Let me tell you – I had no idea how quickly your core muscles can deteriorate from being in a coma, when she started talking about how they were going to help me stand, had I not had the tube down my throat, I would have laughed at her. In no realm of my mind did I think that I would have any problem swinging my legs over the side of the bed and sitting up on my own. When I tell you how completely humbling it is to realize you can’t even pull yourself up in bed after that, that it took 3 people to get me standing on my feet, and the tears that started coming from that realization… there just aren’t words. 

I am one of those people where I don’t wait for someone to help me with stuff, I usually just tell them to get out of my way because I’ll do it myself. So to be unable to maneuver to sit up on my own was soul-crushing. At that point, I was about to give up all over again, and then the therapist said the magic words. She told me if I would work with her, and get to standing (or better let them help me stand) if my oxygen stats stayed normal, I could be extubated. 

There it was – a goal post. A magical line in the sand I had to get to, and if you know me, you best believe I’ll hit the mark or die trying.

Even through tears, pain, and crushing fear, I cooperated and they got me to my feet. I did the 15 minutes of therapy exercises with them while standing, and even let her brush my hair and help me put it up, all without pulling at the tube. True to her words, she pushed for extubation and a few hours later the pulmonary fairy (aka Jeffrey) came to extubate me. 

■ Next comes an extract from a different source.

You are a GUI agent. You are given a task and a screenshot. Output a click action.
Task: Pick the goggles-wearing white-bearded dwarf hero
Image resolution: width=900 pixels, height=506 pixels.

Sprite… that was the goal. Now I was extubated, I wanted a drink. Unfortunately, because I’d been intubated so long, they had to have another medical team sign off on the fact that I could still swallow correctly etc, and that didn’t happen until the following day. However, the nurses were phenomenal and let Trysha get a sprite, and use these oral sponge things so I could wet my mouth with something cold as long as I promised not to try to swallow it or take a drink. It was enough for me to have that, not full drinks, but fractional sips if you will. It was enough of a relief I didn’t immediately focus on the fact that I had no voice. I could whisper, but not loudly. You had to have your ear practically up to my mouth to be able to hear me, but speech therapy said that I had to use it – whisper or not – I’d lose it even more if I didn’t use it. 

That 24 hours was the worst and best for multiple reasons – but the hardest parts would follow, as I started the process of getting better enough to go home, and all the work that had to go into making that happen.